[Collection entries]

Begin

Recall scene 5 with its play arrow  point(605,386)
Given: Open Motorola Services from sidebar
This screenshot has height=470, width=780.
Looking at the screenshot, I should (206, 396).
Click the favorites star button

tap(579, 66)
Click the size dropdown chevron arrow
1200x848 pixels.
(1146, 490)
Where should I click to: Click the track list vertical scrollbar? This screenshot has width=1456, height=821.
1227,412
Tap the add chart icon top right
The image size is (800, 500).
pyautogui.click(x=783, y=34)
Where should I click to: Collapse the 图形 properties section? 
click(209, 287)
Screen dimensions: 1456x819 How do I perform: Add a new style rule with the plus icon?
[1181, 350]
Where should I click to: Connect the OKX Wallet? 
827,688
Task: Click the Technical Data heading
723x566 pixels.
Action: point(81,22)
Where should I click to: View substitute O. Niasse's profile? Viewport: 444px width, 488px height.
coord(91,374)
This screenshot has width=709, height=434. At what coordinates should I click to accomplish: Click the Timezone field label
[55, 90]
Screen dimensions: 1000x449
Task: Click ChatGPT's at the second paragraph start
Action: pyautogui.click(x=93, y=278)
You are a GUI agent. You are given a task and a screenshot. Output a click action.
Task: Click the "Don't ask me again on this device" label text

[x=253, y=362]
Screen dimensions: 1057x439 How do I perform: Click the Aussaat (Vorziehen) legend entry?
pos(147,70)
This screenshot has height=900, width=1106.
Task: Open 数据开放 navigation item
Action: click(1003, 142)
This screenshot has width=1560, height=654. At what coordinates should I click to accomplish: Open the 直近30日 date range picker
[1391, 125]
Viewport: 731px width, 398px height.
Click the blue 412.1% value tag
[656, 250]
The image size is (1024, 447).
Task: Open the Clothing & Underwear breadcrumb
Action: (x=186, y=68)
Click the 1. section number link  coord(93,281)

End

GIVEN EXERCISE =
Copy the lines above word for word.

COMPLETE RESPONSE =
Recall scene 5 with its play arrow  point(605,386)
Given: Open Motorola Services from sidebar
This screenshot has height=470, width=780.
Looking at the screenshot, I should (206, 396).
Click the favorites star button

tap(579, 66)
Click the size dropdown chevron arrow
1200x848 pixels.
(1146, 490)
Where should I click to: Click the track list vertical scrollbar? This screenshot has width=1456, height=821.
1227,412
Tap the add chart icon top right
The image size is (800, 500).
pyautogui.click(x=783, y=34)
Where should I click to: Collapse the 图形 properties section? 
click(209, 287)
Screen dimensions: 1456x819 How do I perform: Add a new style rule with the plus icon?
[1181, 350]
Where should I click to: Connect the OKX Wallet? 
827,688
Task: Click the Technical Data heading
723x566 pixels.
Action: point(81,22)
Where should I click to: View substitute O. Niasse's profile? Viewport: 444px width, 488px height.
coord(91,374)
This screenshot has width=709, height=434. At what coordinates should I click to accomplish: Click the Timezone field label
[55, 90]
Screen dimensions: 1000x449
Task: Click ChatGPT's at the second paragraph start
Action: pyautogui.click(x=93, y=278)
You are a GUI agent. You are given a task and a screenshot. Output a click action.
Task: Click the "Don't ask me again on this device" label text

[x=253, y=362]
Screen dimensions: 1057x439 How do I perform: Click the Aussaat (Vorziehen) legend entry?
pos(147,70)
This screenshot has height=900, width=1106.
Task: Open 数据开放 navigation item
Action: click(1003, 142)
This screenshot has width=1560, height=654. At what coordinates should I click to accomplish: Open the 直近30日 date range picker
[1391, 125]
Viewport: 731px width, 398px height.
Click the blue 412.1% value tag
[656, 250]
The image size is (1024, 447).
Task: Open the Clothing & Underwear breadcrumb
Action: (x=186, y=68)
Click the 1. section number link  coord(93,281)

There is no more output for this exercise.